Extended Data Fig. 2: Supportive Data to Main Fig. 2.
From: A tumor-derived type III collagen-rich ECM niche regulates tumor cell dormancy
(a) ECM enrichment pipeline for mass spectrometry. (b) ECM-enrichment validation by western blot before mass spectrometry analysis. Removal of intracellular components and ECM enrichment via sequential decellularization (lanes 2-4) from the total tissue lysate (1) was monitored by immunoblotting for actin (cytoskeleton protein) and histones (nuclear proteins). The remaining insoluble fraction (5) was highly enriched for ECM proteins (collagen I) and largely depleted for intracellular components. (c) Proportion of the mass-spectrometric signal intensity from matrisome (blue) and non-matrisome (grey) peptides for each sample, related to Supplementary Table 1b. (d) Masson’s trichrome staining of proliferative and dormant mice tumors.
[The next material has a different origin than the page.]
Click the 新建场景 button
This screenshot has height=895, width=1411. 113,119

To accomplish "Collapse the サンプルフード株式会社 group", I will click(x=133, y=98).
Scale bars, 50μm. (e) Percentage of tumor-derived and stroma-derived ECM d in D-HEp3 and T-HEp3 mice tumors, related to Supplementary Tables 1h, i. (f) Collagen III staining specificity tested in immunohistochemistry staining on human skin tissues (Scale bar, 100μm) and by western blot using purified native human collagen I and III.